間違いない、俺、頭おかしくなったわ。幻聴聞こえるもん。
この部屋に俺以外誰もいないし。だけど声が聞こえるんだよね。
コールセンターのお姉さんの声が。よくいる声だけ可愛いいタイプだわ。
間違いない。
(…おい。コラ)
…やべぇ。幻聴のお姉さんなんか怒ってるよ。
どうしよう。
でもさ、仕方なくね。
煙に襲われて強烈な頭痛で意識を失ったと思ったら可愛い声のお姉さんの幻聴が聞こえるんだよ。
誰だって頭がおかしくなって狂ったと思うでしょ。
少しくらいの暴言許してほしいなぁ…。
(ったく、仕方がないですね。
今回の暴言は許します。
混乱しているでしょうし。
ちなみに幻聴ではないですよ。
聞こえているのでしょう?山田さん。)
「はい。先程からずっと聞こえています。
幻聴ではないとしたらどちらさまでしょうか?
……まさか幽霊!?」
俺は幽霊が嫌いだ。
見たこともないし、触れたこともない。
本当はいないかもしれないし、いるのかもしれない。
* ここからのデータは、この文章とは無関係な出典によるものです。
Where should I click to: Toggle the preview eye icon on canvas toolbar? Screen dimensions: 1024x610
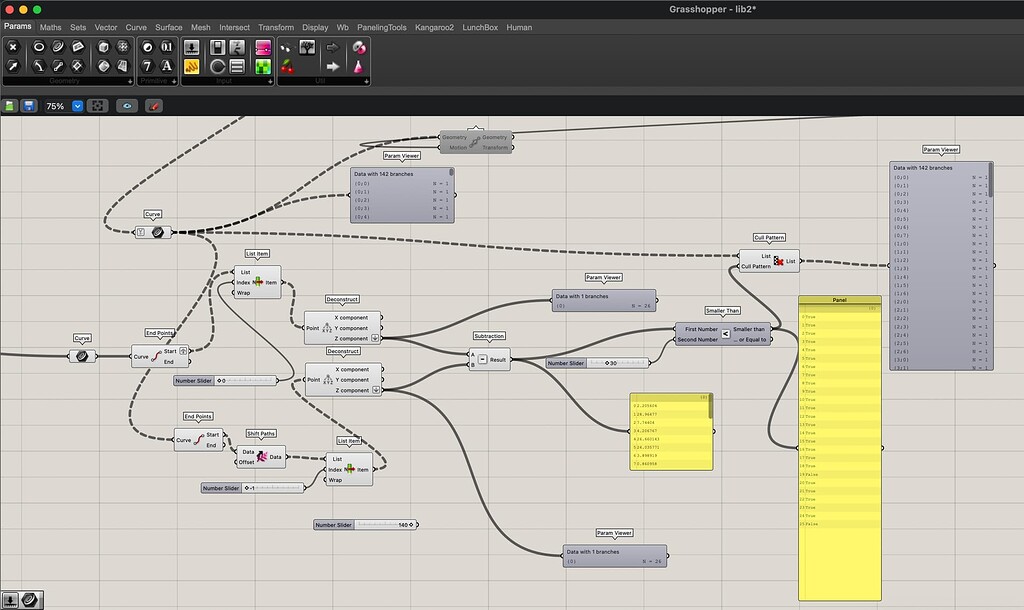(x=126, y=105)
自分の力では関与できない未知の存在。
恐怖以外の何者でもない。
(いいえ。違いますよ。
ちなみにこの世界には幽霊というか死霊は存在します。魔石を保有するアンデットですね。
そちらは後で説明いたします。
わたしは先程あなたが落とした特殊能力玉、世界の真理・大玉です。
あなたに知識と情報を授けるための存在です。
どうぞよろしくお願いします。)
「え?あぁよろしくお願いします。
じゃあ、あなたはあの玉に封じ込められていたんですね。
それを俺が解いた。つまり恩人だ。
ということは現世でやり残した事をすれば成仏する、って事でファイナルアンサー?
協力しますよ。」
(だから幽霊じゃない!って言ってるでしょう。
話聞けよ!
私は特殊能力玉、世界の真理・大玉で山田さんにこの世界[アマルテア]の知識を授ける存在です。)
「え?[アマルテア]?なんですかそれ?
ここは地球でしょう。地球のどこかはわかりませんが変な設定やめてください。
つーか知識あるなら俺をここから早く出して、元いた場所に戻してくださいよ。」
(…ここ地球じゃないですよ。
山田さんは何者かに転移させられて、この世界[アマルテア]に連れてこられたんです。
私は先程、山田さんと同期したので山田さんの記憶も知識も全て把握しております。
また元々の世界の真理・大の知識も情報もあります。
私も全ての真理を知るわけではないですし、情報の閲覧も制限がかかっております。
なので誰が山田さんをこの地に飛ばしたかはわかりませんが、間違いなく山田さんは転移により地球から[アマルテア]に飛ばされています。)
「は?ここ地球じゃないの?……まじで?」
俺はその衝撃の答えにしばらく茫然自失とするのだった。